La restauración de 'Yo soy el pan de la vida', un cuidadoso trabajo de más de 12 meses

Una empresa de Altea recupera la pieza del pintor valenciano que se expondrá en el centro de la plaza de Tetuán

Noelia Camacho
NOELIA CAMACHOValencia

Hace un año, con la compra por parte del fondo PHI Industrial de la famosa y reconocida firma de porcelana, justo en el mismo momento que los nuevos propietarios de la empresa se adentraban en las instalaciones de la localidad de Tavernes Blanques, el cuadro 'Yo soy el pan de la vida', de Joaquín Sorolla, era descolgado de las paredes de la sede de Lladró para mandarse al municipio alicantino de Altea para restaurarse.
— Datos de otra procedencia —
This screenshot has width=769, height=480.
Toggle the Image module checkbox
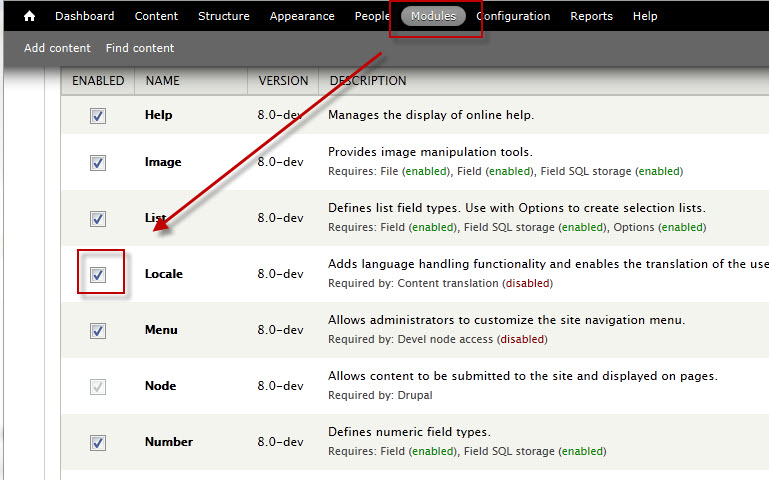coord(98,163)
La obra, una de las más singulares del maestro de la luz, ha sido recuperada por las manos expertas de dos profesionales que ya se habían encargado de rehabilitar otras piezas de la colección. Como reconocen los propietarios de los fondos, la azarosa vida de la pintura, que hasta que llegó a manos de los Lladró había estado instalada en la hacienda del empresario chileno Rafael Errazuriz -quien encargó en 1896 la pintura a Sorolla- y su posterior instalación en un restaurante en Italia hacían necesaria una restauración. Los responsables del conjunto de casi 200 obras aseguran a este diario que han corrido con los gastos de la restauración de la pieza, aunque no detallaron la cantidad destinada al proceso. «Es necesario invertir en la rehabilitación de una obra de estas características. Nosotros lo vemos así», manifiestan.
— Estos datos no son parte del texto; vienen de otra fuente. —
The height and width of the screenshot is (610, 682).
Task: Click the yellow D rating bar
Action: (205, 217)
Han sido doce meses de unos cuidadosos trabajos que han ido centímetro por centímetro en una de las piezas de mayor tamaño que fueron pintadas por Sorolla. Casi veinte metros cuadrados de un cuadro que exhibe a Cristo situado en una barca «y con una poderosa vela» tripulada por tres ancianos y en la que también se pueden apreciar niños. La obra está envuelta como si de una especie de pórtico fingido se tratara en el que se puede leer las palabras del Evangelio «yo soy el pan de la vida». En la parte inferior, también es apreciable la inscripción «D. Rafael Errazuriz encargó esta pintura en el año 1896».
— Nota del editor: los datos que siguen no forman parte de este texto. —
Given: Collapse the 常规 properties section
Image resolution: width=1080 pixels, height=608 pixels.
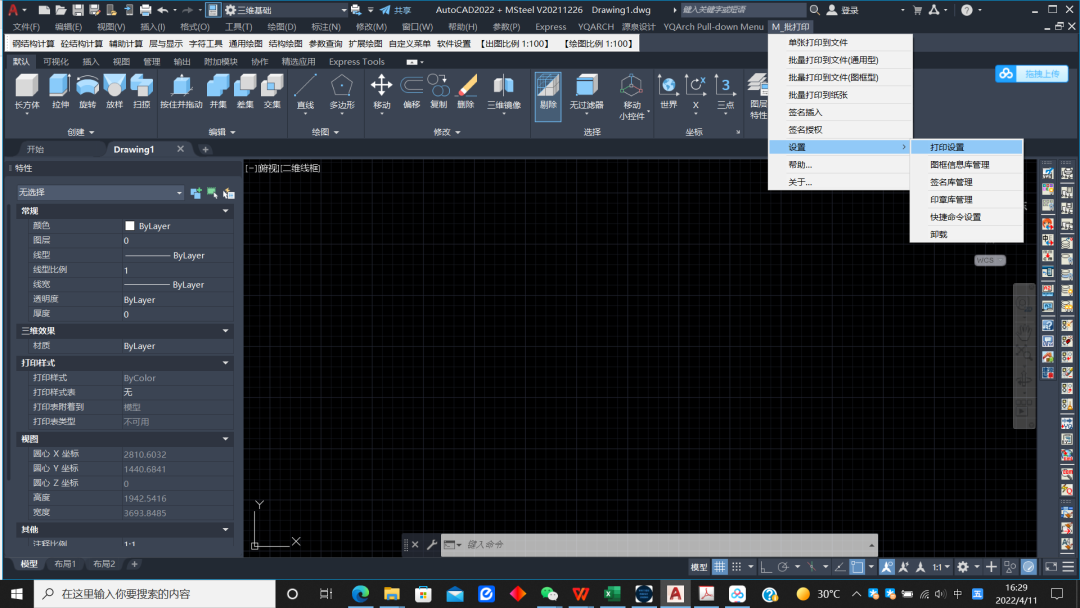Looking at the screenshot, I should 226,211.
La cesión de 'Yo soy el pan de la vida' se fraguó tras la exhibición de la colección Lladró en Bancaja entre 2015 y 2016. Esta obra de gran formato no pudo mostrarse en la exhibición pero ambas entidades acordaron colaborar en el futuro. De ahí que la creación, que actualmente sigue en Altea, vaya a viajar próximamente a la capital del Turia para convertirse en la pieza central de la exposición que recorrerá el arte sacro de Sorolla de la fundación de la extinta entidad bancaria.